The Shocking Restaurant Statistic That Highlights Inflation Struggles

Eateries have faced turbulent times over the past few years as the COVID-19 pandemic forced many establishments to limit how they could serve their guests and with lockdowns preventing indoor dining. The restaurant industry has also seen a significant labor shortage during that time. Many businesses resorted to "temporary" layoffs to help cope with the COVID-related restrictions, but 38% of those workers had no interest in returning to the service industry (via Food & Wine).

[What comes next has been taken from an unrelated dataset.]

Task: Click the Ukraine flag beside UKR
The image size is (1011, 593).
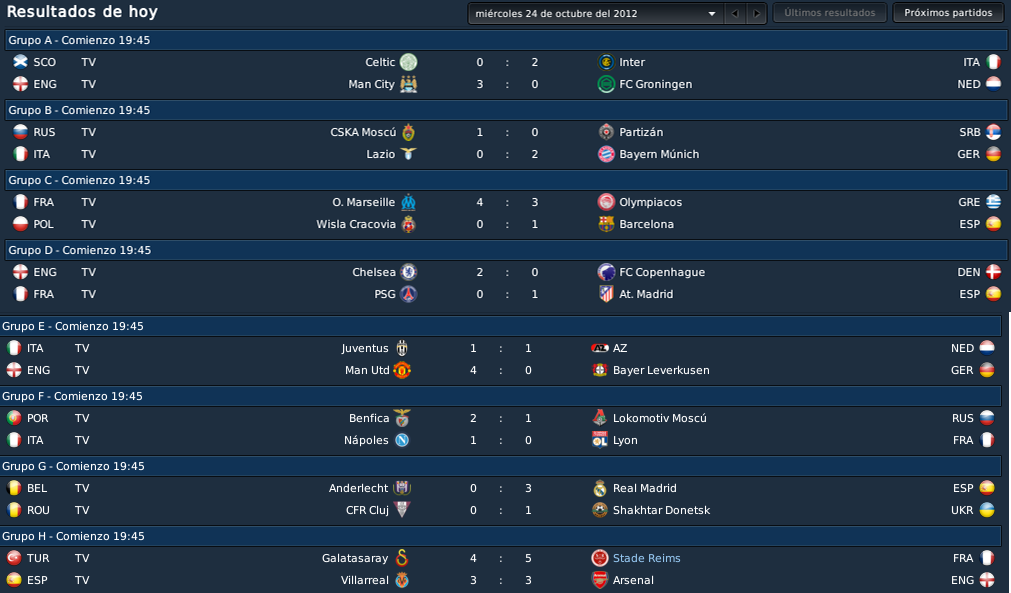Action: click(987, 510)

A labor shortage is just one of the struggles restaurant owners face, however, as they now contend with rising inflation costs. Joseph Charles, the owner of Rock City Pizza, told NPR that rising gas costs have more than doubled the amount of money he needs to pay his weekend delivery drivers while increases in food prices have made him shrink the restaurant's menu rather than pass the increasing costs to his customers. But food and gas costs aren't the only expenses on the rise for restaurants, as illustrated by a particularly jarring stat.

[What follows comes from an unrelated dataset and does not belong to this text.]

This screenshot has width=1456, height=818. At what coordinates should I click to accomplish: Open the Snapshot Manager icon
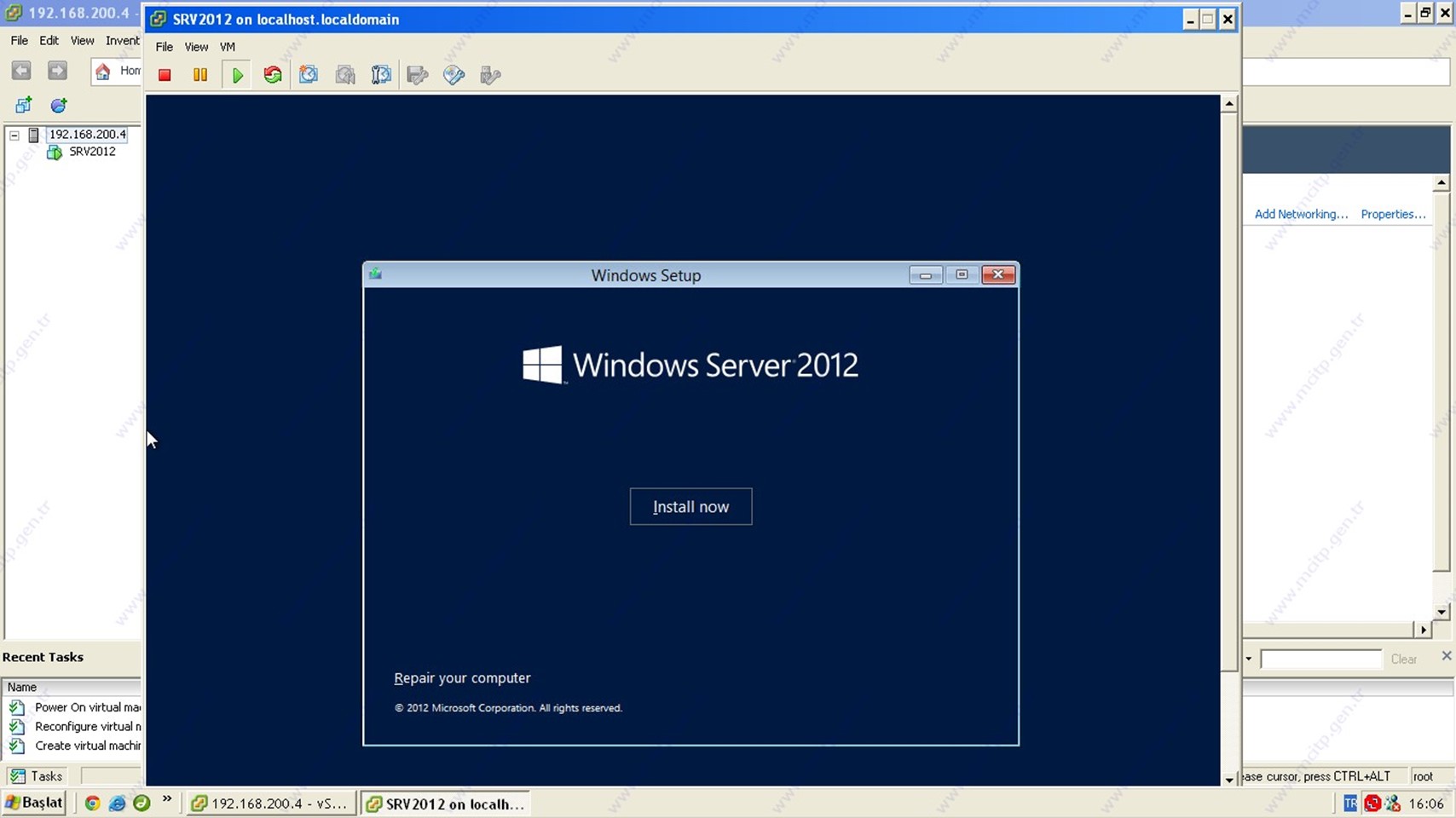point(381,75)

Restaurants have seriously struggled with rising rent costs

According to Alignable, 41% of small restaurants were unable to make rent in May, a figure that is no doubt impacted by the fact that the cost of rent has gone up for 52% of small businesses. While shocking, this unfortunate situation wasn't unforeseeable or even new. In 2021, Alignable revealed that a jarring 45% of restaurants lacked the funds to cover their August rent. And as early as June 2020, the Washington Post warned that rent defaults could plague businesses in the age of COVID. 

While inflation is driving up the expenses restaurant owners have to cover, it's also impacting customers' willingness to buy meals at full price. Laura Rae Dicky, CEO of the restaurant chain Dickey's Barbeque Pit, told Fox News that she's noticed "recession-oriented behavior" from customers as sales drop. The number of customers using coupons at Dickey's Barbeque Pit jumped by over 20%. And Forbes notes that consumers spend less money when gas prices are above $4 a gallon and that dining out is one of the first cuts money-conscious consumers make. 

Is there an end in sight? We can't predict the future, but according to personal finance magazine Kiplinger, inflation rates are expected to ease over the course of the year. So hopefully, the restaurant industry will finally catch a well-deserved break.